▸ INSTRUCTIONS TO FOLLOW:
Please rewrite the rows below, replacing every instance of "GUI agent" with "interface agent" and leaving everything else unchanged.

▸ DATA PROVIDED:
....

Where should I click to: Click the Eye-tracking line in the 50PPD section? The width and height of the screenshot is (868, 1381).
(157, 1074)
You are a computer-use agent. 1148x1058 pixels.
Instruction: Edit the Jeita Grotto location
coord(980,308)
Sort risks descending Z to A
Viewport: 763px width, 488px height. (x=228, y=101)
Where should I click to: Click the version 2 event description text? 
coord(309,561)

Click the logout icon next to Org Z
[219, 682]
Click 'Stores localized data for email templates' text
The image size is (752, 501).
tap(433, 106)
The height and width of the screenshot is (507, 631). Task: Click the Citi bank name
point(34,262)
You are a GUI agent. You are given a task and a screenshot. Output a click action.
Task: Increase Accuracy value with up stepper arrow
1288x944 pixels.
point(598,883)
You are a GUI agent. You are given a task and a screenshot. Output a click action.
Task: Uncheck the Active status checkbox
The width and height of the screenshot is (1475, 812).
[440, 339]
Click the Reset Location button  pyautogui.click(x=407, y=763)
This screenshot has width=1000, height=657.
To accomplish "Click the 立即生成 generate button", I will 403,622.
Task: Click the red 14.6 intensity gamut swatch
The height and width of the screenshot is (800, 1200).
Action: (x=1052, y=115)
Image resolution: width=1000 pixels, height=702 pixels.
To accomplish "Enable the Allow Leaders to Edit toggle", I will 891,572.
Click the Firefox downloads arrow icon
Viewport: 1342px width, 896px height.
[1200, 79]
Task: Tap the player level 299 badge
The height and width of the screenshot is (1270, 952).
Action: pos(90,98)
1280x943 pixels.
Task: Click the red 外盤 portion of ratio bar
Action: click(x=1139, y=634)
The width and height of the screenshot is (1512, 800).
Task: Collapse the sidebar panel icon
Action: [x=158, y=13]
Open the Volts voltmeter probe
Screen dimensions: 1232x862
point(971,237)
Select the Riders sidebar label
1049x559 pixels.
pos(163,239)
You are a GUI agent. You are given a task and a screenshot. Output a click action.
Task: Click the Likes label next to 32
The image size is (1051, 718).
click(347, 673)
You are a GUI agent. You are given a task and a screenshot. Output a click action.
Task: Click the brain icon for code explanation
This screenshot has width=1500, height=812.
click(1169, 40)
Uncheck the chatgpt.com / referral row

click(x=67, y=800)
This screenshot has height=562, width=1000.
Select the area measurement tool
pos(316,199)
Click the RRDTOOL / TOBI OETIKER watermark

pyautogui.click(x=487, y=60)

....

▸ TASK RESULT:
Where should I click to: Click the Eye-tracking line in the 50PPD section? The width and height of the screenshot is (868, 1381).
(157, 1074)
You are a computer-use agent. 1148x1058 pixels.
Instruction: Edit the Jeita Grotto location
coord(980,308)
Sort risks descending Z to A
Viewport: 763px width, 488px height. (x=228, y=101)
Where should I click to: Click the version 2 event description text? 
coord(309,561)

Click the logout icon next to Org Z
[219, 682]
Click 'Stores localized data for email templates' text
The image size is (752, 501).
tap(433, 106)
The height and width of the screenshot is (507, 631). Task: Click the Citi bank name
point(34,262)
You are a interface agent. You are given a task and a screenshot. Output a click action.
Task: Increase Accuracy value with up stepper arrow
1288x944 pixels.
point(598,883)
You are a interface agent. You are given a task and a screenshot. Output a click action.
Task: Uncheck the Active status checkbox
The width and height of the screenshot is (1475, 812).
[440, 339]
Click the Reset Location button  pyautogui.click(x=407, y=763)
This screenshot has width=1000, height=657.
To accomplish "Click the 立即生成 generate button", I will 403,622.
Task: Click the red 14.6 intensity gamut swatch
The height and width of the screenshot is (800, 1200).
Action: (x=1052, y=115)
Image resolution: width=1000 pixels, height=702 pixels.
To accomplish "Enable the Allow Leaders to Edit toggle", I will 891,572.
Click the Firefox downloads arrow icon
Viewport: 1342px width, 896px height.
[1200, 79]
Task: Tap the player level 299 badge
The height and width of the screenshot is (1270, 952).
Action: pos(90,98)
1280x943 pixels.
Task: Click the red 外盤 portion of ratio bar
Action: click(x=1139, y=634)
The width and height of the screenshot is (1512, 800).
Task: Collapse the sidebar panel icon
Action: [x=158, y=13]
Open the Volts voltmeter probe
Screen dimensions: 1232x862
point(971,237)
Select the Riders sidebar label
1049x559 pixels.
pos(163,239)
You are a interface agent. You are given a task and a screenshot. Output a click action.
Task: Click the Likes label next to 32
The image size is (1051, 718).
click(347, 673)
You are a interface agent. You are given a task and a screenshot. Output a click action.
Task: Click the brain icon for code explanation
This screenshot has width=1500, height=812.
click(1169, 40)
Uncheck the chatgpt.com / referral row

click(x=67, y=800)
This screenshot has height=562, width=1000.
Select the area measurement tool
pos(316,199)
Click the RRDTOOL / TOBI OETIKER watermark

pyautogui.click(x=487, y=60)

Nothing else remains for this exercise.